RECORDS FOR THIS TASK START
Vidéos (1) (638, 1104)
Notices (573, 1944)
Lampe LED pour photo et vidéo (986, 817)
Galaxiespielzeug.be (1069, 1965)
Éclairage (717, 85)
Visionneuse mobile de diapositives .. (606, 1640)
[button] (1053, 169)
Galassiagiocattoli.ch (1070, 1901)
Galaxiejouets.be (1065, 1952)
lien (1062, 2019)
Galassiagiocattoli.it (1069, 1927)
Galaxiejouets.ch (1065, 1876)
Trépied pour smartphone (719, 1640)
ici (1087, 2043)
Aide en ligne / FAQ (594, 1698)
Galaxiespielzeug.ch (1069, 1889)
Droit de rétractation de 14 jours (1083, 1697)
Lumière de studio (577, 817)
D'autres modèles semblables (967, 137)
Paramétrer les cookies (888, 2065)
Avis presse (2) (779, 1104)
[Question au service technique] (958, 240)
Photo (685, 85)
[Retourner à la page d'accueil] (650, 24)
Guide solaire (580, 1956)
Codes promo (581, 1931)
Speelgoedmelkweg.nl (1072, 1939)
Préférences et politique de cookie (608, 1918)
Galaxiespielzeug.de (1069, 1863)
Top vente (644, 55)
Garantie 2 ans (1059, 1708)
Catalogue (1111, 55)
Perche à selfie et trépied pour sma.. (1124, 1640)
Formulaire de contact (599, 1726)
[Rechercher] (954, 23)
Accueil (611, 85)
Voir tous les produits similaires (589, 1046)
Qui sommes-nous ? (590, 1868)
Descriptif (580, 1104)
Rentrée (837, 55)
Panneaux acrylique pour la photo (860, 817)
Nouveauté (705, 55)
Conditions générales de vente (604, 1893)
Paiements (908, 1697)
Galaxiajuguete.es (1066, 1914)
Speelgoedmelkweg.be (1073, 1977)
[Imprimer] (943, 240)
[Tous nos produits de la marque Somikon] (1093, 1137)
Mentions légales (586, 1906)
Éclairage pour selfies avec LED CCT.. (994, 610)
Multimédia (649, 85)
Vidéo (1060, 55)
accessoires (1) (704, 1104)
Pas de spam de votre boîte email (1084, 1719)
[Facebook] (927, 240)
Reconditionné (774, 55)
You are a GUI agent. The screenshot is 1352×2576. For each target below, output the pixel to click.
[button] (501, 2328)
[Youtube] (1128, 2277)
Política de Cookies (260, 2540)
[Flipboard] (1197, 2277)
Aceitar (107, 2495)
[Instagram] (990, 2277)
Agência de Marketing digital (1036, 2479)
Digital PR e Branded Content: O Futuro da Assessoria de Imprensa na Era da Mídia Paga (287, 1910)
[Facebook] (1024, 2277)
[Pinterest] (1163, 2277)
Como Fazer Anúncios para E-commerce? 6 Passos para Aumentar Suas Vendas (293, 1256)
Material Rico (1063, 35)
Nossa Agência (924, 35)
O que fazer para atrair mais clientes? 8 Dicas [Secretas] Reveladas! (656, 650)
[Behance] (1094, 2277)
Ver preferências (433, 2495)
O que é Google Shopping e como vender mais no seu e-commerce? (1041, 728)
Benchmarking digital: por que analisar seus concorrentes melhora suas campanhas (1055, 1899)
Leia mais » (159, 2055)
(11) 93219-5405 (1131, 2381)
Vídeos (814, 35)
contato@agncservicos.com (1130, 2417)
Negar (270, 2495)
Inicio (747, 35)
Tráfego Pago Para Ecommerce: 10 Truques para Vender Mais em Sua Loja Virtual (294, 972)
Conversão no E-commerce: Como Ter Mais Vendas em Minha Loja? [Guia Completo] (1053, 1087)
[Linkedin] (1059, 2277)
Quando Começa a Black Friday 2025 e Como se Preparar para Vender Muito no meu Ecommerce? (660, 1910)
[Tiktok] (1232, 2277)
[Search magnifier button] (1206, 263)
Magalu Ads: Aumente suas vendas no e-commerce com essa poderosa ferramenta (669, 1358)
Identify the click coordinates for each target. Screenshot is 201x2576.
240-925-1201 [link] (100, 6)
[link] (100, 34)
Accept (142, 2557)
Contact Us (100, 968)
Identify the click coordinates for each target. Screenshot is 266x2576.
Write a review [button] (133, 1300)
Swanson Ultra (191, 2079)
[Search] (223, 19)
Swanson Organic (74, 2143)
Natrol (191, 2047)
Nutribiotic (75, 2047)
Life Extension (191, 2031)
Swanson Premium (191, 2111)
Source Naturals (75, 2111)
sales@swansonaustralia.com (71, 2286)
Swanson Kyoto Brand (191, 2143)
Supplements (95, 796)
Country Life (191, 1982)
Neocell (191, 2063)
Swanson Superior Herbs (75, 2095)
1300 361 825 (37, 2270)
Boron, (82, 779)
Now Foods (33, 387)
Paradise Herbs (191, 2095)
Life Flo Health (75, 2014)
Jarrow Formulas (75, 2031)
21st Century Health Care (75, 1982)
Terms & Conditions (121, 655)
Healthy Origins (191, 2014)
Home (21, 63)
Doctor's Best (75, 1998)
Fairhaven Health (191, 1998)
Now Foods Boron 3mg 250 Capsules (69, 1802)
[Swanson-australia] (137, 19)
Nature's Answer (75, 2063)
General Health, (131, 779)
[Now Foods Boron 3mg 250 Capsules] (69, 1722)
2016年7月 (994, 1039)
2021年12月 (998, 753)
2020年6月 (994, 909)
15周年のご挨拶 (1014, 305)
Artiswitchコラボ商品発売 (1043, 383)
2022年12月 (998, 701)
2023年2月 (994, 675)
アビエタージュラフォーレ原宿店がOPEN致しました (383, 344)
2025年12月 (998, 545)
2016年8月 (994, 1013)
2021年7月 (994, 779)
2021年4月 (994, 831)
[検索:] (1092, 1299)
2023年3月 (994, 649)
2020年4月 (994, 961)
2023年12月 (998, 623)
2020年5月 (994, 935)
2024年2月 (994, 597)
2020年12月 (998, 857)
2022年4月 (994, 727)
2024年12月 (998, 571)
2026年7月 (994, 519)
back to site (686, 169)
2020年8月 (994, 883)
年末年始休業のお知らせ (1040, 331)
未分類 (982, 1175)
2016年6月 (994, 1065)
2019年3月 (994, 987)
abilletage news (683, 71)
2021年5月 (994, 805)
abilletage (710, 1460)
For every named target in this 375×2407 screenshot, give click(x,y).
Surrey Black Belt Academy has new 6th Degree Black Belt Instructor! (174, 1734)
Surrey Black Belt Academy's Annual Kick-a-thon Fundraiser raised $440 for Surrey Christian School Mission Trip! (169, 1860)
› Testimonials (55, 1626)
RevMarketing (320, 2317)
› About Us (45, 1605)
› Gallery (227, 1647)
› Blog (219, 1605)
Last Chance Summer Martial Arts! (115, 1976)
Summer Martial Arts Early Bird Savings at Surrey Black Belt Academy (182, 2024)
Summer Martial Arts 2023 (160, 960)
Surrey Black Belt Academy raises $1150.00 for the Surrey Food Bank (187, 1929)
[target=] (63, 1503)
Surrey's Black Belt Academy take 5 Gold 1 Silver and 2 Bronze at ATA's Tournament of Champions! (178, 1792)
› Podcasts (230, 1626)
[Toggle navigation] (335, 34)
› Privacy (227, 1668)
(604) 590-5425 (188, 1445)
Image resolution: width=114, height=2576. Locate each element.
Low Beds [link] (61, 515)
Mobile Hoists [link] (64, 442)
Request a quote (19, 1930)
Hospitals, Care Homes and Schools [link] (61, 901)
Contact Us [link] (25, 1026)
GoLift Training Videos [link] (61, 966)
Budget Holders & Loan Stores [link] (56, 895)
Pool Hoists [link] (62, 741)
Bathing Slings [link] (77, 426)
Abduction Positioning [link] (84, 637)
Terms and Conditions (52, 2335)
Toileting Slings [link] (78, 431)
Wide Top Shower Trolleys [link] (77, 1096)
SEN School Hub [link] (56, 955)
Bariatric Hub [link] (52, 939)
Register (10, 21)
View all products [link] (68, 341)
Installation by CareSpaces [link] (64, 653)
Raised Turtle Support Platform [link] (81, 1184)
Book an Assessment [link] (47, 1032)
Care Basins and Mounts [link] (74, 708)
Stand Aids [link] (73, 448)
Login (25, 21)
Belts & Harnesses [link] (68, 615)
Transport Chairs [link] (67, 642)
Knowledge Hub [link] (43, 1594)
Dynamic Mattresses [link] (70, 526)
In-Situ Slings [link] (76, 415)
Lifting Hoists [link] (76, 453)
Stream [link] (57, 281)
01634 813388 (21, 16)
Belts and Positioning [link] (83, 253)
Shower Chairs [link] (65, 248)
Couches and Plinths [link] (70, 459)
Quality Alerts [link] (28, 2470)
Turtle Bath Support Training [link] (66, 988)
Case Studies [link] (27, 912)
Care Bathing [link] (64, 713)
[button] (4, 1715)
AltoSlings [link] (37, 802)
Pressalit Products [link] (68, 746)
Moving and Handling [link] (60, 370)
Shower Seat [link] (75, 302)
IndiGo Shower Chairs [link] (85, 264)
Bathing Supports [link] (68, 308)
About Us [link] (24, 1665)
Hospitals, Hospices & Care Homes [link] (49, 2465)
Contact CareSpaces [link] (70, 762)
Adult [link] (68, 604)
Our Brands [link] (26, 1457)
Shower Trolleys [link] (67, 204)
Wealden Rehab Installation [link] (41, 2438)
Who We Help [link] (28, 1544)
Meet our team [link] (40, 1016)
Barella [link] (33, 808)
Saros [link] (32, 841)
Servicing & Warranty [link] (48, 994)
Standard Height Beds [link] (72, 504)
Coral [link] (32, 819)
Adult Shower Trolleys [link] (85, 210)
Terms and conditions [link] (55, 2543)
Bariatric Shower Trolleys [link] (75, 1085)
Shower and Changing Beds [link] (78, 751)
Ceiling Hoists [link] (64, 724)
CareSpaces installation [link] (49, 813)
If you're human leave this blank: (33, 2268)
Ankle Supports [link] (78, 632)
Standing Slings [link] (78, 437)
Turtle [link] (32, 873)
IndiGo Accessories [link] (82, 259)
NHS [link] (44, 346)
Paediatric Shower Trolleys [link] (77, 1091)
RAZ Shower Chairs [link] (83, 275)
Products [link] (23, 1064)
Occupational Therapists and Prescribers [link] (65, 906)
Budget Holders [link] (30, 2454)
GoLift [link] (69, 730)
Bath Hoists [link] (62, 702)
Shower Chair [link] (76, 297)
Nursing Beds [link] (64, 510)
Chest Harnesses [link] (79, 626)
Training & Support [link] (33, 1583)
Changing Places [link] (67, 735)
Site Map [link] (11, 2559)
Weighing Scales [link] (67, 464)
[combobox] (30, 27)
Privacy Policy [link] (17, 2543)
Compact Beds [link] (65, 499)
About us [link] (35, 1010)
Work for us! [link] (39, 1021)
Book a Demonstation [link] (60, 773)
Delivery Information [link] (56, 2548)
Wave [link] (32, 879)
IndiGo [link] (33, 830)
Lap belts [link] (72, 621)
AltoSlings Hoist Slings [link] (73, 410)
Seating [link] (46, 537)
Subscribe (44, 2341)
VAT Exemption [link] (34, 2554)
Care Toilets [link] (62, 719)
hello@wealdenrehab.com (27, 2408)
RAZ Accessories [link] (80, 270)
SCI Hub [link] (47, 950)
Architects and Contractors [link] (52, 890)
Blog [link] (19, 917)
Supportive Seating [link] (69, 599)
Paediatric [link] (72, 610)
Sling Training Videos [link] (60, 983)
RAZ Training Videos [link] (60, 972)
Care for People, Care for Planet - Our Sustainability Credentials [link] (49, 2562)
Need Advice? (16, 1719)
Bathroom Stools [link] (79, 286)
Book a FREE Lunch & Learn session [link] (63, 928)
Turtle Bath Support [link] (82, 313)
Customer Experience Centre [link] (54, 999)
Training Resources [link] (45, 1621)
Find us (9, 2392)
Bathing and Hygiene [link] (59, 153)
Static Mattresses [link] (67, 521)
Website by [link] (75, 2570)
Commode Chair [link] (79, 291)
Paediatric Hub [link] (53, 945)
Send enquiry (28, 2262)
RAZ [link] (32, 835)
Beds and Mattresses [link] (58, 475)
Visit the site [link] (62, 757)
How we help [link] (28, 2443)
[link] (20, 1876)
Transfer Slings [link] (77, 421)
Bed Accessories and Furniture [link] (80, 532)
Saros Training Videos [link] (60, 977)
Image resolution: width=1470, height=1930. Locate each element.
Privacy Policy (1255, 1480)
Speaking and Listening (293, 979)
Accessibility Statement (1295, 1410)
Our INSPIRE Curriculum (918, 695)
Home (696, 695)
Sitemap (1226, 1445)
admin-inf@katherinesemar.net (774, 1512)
RECORDS FOR THIS TASK END
PROBLEM DETAILS:
Using the records above, select and copy every line that has the word "Academy".

RESPONSE TO THE TASK:
Surrey Black Belt Academy has new 6th Degree Black Belt Instructor! (174, 1734)
Surrey Black Belt Academy's Annual Kick-a-thon Fundraiser raised $440 for Surrey Christian School Mission Trip! (169, 1860)
Summer Martial Arts Early Bird Savings at Surrey Black Belt Academy (182, 2024)
Surrey Black Belt Academy raises $1150.00 for the Surrey Food Bank (187, 1929)
Surrey's Black Belt Academy take 5 Gold 1 Silver and 2 Bronze at ATA's Tournament of Champions! (178, 1792)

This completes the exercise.